Just as terms that are extremely frequent could be distracting terms rather than discriminating terms, terms that are extremely infrequent may also not be useful for text mining and retrieval. For example the username “@username” that occurs only once in a collection of tweets, may not be very useful. Other terms like “yoMateZ!” which could be just made-up terms by people again may not be useful for text mining and retrieval. Note that certain terms like “yaaaaayy!!” can often be normalized to standard forms such as “yay”. However, despite all the normalization if terms still have a term frequency count of one you could remove it. This could significantly reduce your overall feature space.


3. Terms that occur frequently across documents - low idf terms As Stop Words

Inverse document frequency (IDF) basically refers to the inverse fraction of documents in your collection that contains a specific term ti. Let us say you have N documents. And term ti occurred in M of the N documents. The IDF of ti is thus computed as:


IDF(ti)=Log N/M


So the more documents ti appears in, the lower the IDF score. This means terms that appear in each and every document will have an IDF score of 0. If you rank each ti in your collection by its IDF score in descending order, you can treat the bottom K terms with the lowest IDF scores to be your stop words.

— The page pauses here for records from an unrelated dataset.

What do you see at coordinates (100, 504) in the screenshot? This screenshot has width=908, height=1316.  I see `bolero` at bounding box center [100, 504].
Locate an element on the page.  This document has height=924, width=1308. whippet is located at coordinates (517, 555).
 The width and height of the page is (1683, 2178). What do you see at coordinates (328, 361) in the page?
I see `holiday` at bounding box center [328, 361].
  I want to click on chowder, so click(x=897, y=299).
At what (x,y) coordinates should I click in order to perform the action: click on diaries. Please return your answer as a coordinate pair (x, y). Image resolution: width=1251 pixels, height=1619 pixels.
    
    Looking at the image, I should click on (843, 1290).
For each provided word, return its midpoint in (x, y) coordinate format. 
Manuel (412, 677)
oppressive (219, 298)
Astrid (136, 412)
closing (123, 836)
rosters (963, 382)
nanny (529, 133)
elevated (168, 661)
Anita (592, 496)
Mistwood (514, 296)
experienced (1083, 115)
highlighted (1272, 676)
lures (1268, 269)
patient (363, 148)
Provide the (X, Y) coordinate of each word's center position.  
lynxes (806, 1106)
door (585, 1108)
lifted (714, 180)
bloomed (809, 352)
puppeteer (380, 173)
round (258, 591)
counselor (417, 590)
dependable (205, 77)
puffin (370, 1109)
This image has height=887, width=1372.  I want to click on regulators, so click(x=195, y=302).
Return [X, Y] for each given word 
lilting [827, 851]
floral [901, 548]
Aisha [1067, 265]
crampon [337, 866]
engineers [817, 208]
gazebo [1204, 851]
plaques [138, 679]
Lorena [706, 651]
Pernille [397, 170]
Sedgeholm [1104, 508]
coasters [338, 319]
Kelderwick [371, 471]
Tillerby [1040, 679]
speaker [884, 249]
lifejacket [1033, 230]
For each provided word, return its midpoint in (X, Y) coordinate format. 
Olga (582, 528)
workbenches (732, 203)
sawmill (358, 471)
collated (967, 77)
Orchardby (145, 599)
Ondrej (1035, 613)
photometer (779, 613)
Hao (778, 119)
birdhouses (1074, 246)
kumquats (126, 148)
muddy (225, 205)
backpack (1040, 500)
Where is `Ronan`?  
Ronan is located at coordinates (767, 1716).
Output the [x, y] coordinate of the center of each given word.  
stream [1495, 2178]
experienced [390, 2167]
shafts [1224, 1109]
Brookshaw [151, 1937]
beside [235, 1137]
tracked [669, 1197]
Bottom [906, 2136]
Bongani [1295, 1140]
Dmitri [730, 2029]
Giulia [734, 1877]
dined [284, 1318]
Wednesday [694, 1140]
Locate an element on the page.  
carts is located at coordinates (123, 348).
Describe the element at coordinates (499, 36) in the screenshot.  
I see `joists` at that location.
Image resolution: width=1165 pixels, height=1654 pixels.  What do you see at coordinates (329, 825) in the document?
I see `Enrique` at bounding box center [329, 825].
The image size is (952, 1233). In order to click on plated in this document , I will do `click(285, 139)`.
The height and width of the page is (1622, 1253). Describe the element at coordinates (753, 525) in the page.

Again, you can also eliminate common English words (using a published stop list) prior to sorting so that you are sure that you target the domain specific low IDF words. This is not necessary really if your K is large enough such that it will prune both general stop words as well as domain specific stop words. You will find more information about IDFs here.


So, would stop words help my task?

So how would you know if removing domain specific stop words would be helpful in your case? Easy, test it on a subset of your data. See if whatever measure of accuracy and performance improves, stays constant or degrades. If it degrades, needless to say, don’t do it unless the degradation is negligible and you see gains in other forms such as decrease in size of model, ability to process things in memory, etc. If you see a significant drop in performance you may also want to try a minimal stop word removal approach.